Traffic load on different bridge configurations.

Tough question:

I am making a mathcad file where i want to see the influence of the traffic load on the structure. According to NEN-EN-1991-2 (Trafficloads on bridges)

The selfweight part is easy, cause it is depending on the chosen structure.

But the question is:

How to determine the Moment and Shear distribution in such a way that different load cases can show the influence to the (different) beam configurations.

Where the difficult part will be the freedom to apply different load combinations and different beam configurations.

I hope you have an idea what i want and that you are able to help me.

verkeersbelasting.jpg

2 REPLIES 2

Hi.

2 meters is little bit for trucks, and too much for people, and those loads seems to be some small, including cars. Also, charges are dynamic, not static: maybe a trailer want to brake sharply just in the bridge. So, probably others trailers want to do the same, just for no hit the first. Usually the case study is the worst, and hoping that the others can affect the structure integrity. What you ask, a more complete study, evaluating the design (and not just analyzing, this is the concept of engineering evaluation, analyze multiples designs), requires a big programming effort, to the point that exist specialized software to make this kind of analysis.

Best regards.

Alvaro.

What you are trying to do is called 'distribution analysis'. In the old days, before we had computers bridge engineers used series solutions of the plate biharmonic such as the methods authored by Maurice & Little, or Hendry & Jeager.  Nowadays they use commercial software employing finite elements.  Back then, in about 1964, I had such a project but I was keen to use finite differences to solve the plate equation and did so programming the solution in ALGOL to run on an ICL mainframe. Over the years I have re-written this in various forms of BASIC and recently I have a version in Mathcad 14, a pdf of a typical runs is attached.  The abnormal vehicle load in Britain (HB load) consist of two bogies of two axles each with four wheels per axle, usually 45 units or 37.5 units, the units are Ton/axle.  On a two-lane carriageway this would be in combination with 1/3rd the standard highway loading (HA load) in the other lane.

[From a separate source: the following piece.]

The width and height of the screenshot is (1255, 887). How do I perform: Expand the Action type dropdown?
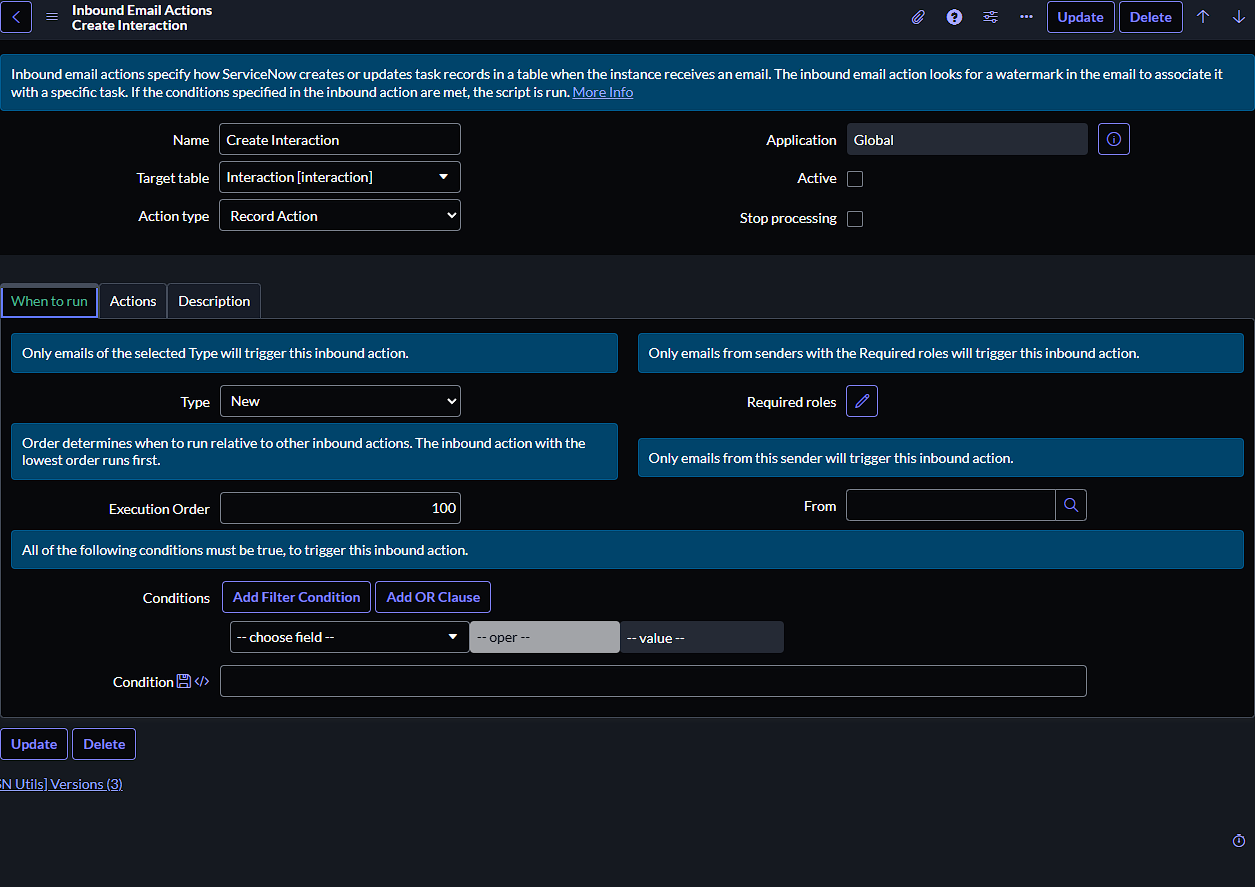[339, 216]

The attached worksheet distributes the HA loads and the HB wheel loads to the rectangular finite difference grid, assembles a stiffness matrix from the finite difference form of the plate equation, adds the effects of any beams on any of the grid lines and the support stiffnesses.  The equations are solved to produce the deflexions at the nodes and the stress resulants are calculated from the relevant FD equations.  So it can be done with a Mathcad worksheet, but not quickly.